Quando ereditò la vigna dal fratello, l'abbellì e la elesse a sua dimora di villeggiatura. Alla sua morte passò ai figli che l'abitarono raramente, ne fecero donazione alla sorella Teofila che si ritirò al Raby con le consorelle trappiste di rigida clausura.
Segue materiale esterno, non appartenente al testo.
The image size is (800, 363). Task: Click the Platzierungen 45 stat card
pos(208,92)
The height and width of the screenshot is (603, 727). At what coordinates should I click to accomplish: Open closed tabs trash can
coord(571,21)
Dopo il 1917 la vigna venne nuovamente utilizzata come dimora di villeggiatura con i nuovi proprietari, i Poma, i Peyrone e i Christillin.

Note

Da Politecnico di Torino Dipartimento Casa-Città, Beni culturali ambientali nel Comune di Torino, Società degli Ingegneri e degli Architetti in Torino, Torino 1984:
VILLA MOLINARIO, GIÀ VIGNA RABY
Strada Comunale di S. Vito Revigliasco 338

Vigna.
Segnalazione di edificio con elementi di significato culturale e documentario, partecipa alla definizione ambientale del Piano del Lot.
La vigna, già citata in iconografie del 1696 e del 1706. è ricordata come «Rasin». Nel 1740 Giuseppe Baratta vende la vigna a Carlo Antonio Avogadro e nel 1777 è di Bartolomeo Raby. Il Grossi la ricorda come «...vigna con magnifico casino, e Cappella». L'impianto lineare con appendici verso I'«artefatto piano» presente nella Carta topografica della Caccia si conserva nelle mappe successive: nella mappa Rabbini si osservano delle aggregazioni nel lato Nord. La vigna nel 1873 passò a Teofila Raby e l'edificio divenne Monastero di Clausura. L'edificio attualmente mantiene solo alcuni dei caratteri originari.

Carta topografica della Caccia [1762]; A. GROSSI, 1791, p. 140; PLAN GEOMÉTRIQUE [...], 1805; [Catasto RABBINI], 1866, fol. XXXII; E. GRIBAUDI ROSSI, 1975, pp. 527-529.